03 April 2009

Consequences : SNP, cDNA, proteins, etc....

This post is about Consequences, a tool finding the consequences of a set of mutations mapped on the human genome. It was motivated by a recent post of FriendFeed, Daniel MacArthur asked:“Given a list of human b36 coordinates for a list of genic SNPs (most not in dbSNP), what would be the quickest way to get a list of the genes they're found in and, if possible, the amino acid position they would affect?”.

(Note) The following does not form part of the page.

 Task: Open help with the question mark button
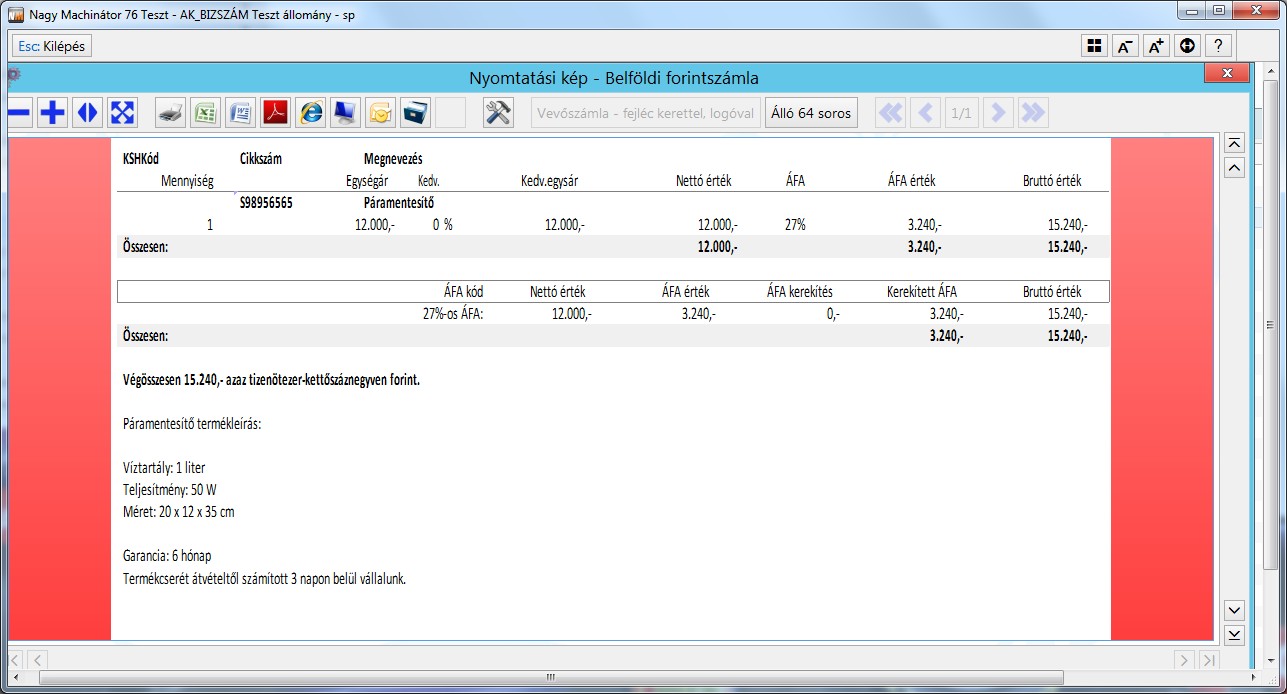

About one year ago, I wrote a tool named "Consequences" answering this question but the sources are somewhere in a tar.gz , burned in an old CD, in a cardboard, in my cellar... so it was faster to re-write this simple code from scratch. The result should be fine but please, tell me if you find a bug.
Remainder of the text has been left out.